**Jobs**
a. From the commentary on financial euphoria, extract word for word the part that opens with the words containing "Mass Insanity" and closes with "informed investing decisions.".
b. According to the commentary on financial euphoria, how many pages long is John Kenneth Galbraith's "A Short History of Financial Euphoria"?
-- Begin Document text --
Mass Insanity
November 26, 2004 ... C Kenneth Wilson
Everything I read about investing is with the purpose of understanding what has occurred in history and why. I can then at least try to make the best possible informed investing decisions.
Sometimes what I have read in the past means much more to me if I read it again later. When I read “A Short History of Financial Euphoria” – an 81 page essay by John Kenneth Galbraith – the first time three years ago, I knew it was important, but nothing jumped out at me as being extraordinary.
I recently read a reference to Galbraith that caused me to pick it up and read it again. My reaction? ….. you have probably heard people say that “lightening-struck-me” when I saw this or read that. But it was different than that. What slowly developed as I read was a realization that, for the first time, I might actually understand the psychology of previous financial euphoric events. And it made me smile in a satisfying way that I had learned something important.
What stands out now to me is that we are again involved in financial euphoria, (a) only few people understand it, and (b) the occurrence is presenting itself in a manner that we have never seen before … and it makes the situation more dangerous and troubling.
From early 2000 through late 2002, US equities spiraled downward and interest rates moved quickly lower as the Federal Reserve moved short term rates progressively lower. By late 2002, stocks bottomed and started to recover as corporate profits improved. And stocks continue to rally higher to this day.
-- End Document text --
-- Begin Supplied material --
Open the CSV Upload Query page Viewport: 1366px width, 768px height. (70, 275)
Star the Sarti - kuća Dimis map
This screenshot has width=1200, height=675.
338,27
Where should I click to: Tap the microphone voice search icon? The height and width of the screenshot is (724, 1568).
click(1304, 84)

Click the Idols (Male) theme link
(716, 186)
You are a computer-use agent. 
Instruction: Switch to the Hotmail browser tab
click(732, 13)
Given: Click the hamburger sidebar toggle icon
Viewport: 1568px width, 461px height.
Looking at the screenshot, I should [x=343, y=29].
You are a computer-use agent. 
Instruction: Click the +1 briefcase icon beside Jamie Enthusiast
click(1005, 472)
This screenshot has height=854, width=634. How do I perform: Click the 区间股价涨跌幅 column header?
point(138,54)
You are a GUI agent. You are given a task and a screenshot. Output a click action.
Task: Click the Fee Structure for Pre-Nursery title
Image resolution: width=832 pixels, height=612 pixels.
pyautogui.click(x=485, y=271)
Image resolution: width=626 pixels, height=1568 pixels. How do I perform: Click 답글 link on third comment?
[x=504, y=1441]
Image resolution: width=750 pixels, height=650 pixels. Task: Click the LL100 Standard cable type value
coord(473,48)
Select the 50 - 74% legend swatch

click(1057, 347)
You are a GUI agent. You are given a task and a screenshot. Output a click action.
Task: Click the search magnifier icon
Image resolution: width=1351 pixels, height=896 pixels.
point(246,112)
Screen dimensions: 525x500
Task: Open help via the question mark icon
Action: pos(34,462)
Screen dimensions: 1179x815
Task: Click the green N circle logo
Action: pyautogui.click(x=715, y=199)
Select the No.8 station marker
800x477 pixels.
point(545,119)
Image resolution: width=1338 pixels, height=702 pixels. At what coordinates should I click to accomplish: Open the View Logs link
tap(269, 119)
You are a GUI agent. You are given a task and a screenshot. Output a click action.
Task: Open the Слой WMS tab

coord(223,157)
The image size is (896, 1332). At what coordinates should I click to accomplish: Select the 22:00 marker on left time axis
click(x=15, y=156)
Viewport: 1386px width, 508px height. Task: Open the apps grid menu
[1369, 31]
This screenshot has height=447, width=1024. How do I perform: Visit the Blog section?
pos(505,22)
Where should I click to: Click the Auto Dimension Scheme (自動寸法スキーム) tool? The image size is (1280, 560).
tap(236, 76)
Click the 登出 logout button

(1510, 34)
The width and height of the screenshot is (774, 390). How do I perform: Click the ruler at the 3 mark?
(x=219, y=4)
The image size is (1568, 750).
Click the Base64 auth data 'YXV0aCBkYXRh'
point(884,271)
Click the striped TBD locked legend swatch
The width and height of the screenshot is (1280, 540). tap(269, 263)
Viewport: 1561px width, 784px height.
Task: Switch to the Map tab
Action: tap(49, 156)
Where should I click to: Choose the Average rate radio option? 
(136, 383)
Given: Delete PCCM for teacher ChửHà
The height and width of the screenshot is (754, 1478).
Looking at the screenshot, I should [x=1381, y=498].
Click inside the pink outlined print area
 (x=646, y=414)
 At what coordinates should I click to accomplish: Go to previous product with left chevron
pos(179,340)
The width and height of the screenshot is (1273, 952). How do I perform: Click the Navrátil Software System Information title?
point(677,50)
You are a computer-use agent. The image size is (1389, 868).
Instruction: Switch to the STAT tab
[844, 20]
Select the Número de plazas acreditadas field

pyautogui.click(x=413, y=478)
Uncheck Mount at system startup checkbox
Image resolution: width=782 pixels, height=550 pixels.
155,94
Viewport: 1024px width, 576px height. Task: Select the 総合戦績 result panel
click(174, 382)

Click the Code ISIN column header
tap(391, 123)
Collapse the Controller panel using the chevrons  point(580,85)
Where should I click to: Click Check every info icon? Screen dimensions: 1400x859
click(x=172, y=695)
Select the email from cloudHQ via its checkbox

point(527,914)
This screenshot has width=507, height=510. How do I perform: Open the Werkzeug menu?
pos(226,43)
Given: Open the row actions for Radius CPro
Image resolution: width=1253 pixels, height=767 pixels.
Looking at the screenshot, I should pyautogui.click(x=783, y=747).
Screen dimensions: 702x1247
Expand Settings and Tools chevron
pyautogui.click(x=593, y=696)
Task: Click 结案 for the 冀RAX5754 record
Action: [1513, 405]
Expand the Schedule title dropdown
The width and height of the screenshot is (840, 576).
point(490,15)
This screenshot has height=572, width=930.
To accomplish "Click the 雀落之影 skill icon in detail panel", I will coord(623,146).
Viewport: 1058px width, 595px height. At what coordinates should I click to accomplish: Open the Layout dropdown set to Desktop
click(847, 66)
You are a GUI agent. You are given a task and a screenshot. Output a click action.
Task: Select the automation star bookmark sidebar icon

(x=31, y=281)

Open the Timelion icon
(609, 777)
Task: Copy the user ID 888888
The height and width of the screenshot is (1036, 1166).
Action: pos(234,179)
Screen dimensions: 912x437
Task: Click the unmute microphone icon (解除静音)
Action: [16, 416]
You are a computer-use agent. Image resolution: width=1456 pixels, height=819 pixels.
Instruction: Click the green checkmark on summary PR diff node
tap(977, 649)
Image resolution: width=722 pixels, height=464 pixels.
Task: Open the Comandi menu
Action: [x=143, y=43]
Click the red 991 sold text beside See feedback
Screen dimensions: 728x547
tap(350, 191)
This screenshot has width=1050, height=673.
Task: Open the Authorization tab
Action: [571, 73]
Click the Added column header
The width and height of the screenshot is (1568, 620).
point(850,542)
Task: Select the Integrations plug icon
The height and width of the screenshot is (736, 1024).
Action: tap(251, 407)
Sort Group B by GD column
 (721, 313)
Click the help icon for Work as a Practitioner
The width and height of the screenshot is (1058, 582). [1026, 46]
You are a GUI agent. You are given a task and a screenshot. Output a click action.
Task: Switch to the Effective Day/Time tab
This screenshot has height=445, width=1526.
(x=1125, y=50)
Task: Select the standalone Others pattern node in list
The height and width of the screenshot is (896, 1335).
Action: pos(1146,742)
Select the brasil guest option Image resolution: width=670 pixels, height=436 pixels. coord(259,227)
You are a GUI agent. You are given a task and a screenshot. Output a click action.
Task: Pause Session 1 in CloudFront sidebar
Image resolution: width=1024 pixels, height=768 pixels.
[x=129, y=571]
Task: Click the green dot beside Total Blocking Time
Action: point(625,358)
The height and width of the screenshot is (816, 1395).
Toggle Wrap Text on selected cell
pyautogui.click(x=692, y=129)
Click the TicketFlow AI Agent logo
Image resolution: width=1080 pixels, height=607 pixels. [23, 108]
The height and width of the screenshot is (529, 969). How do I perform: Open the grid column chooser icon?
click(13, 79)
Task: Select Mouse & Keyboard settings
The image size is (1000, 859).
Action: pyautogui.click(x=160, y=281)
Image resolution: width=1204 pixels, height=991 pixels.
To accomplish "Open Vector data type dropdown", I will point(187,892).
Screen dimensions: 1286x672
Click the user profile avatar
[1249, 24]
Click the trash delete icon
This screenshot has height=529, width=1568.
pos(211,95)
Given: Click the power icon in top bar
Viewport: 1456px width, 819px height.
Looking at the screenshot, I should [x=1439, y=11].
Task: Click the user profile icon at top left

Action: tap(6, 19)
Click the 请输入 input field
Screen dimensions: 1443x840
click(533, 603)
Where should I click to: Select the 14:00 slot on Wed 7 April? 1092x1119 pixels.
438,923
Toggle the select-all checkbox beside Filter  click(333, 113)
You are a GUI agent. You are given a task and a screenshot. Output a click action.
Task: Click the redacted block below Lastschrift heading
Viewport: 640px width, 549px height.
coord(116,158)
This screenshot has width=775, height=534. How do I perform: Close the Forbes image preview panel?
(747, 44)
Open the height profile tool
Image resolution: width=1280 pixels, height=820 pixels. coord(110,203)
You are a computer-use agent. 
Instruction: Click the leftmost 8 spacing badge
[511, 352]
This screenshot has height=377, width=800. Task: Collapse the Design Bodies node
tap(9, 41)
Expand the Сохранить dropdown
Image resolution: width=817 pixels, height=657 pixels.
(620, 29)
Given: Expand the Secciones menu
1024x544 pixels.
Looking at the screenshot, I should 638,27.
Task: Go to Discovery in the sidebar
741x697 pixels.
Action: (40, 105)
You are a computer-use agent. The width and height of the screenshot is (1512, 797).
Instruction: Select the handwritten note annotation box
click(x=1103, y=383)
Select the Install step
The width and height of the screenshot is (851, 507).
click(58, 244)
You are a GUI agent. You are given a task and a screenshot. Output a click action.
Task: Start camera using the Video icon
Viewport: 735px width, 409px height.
-- End Supplied material --
**Response list**
a.
Mass Insanity
November 26, 2004 ... C Kenneth Wilson
Everything I read about investing is with the purpose of understanding what has occurred in history and why. I can then at least try to make the best possible informed investing decisions.

b. It is 81 pages long.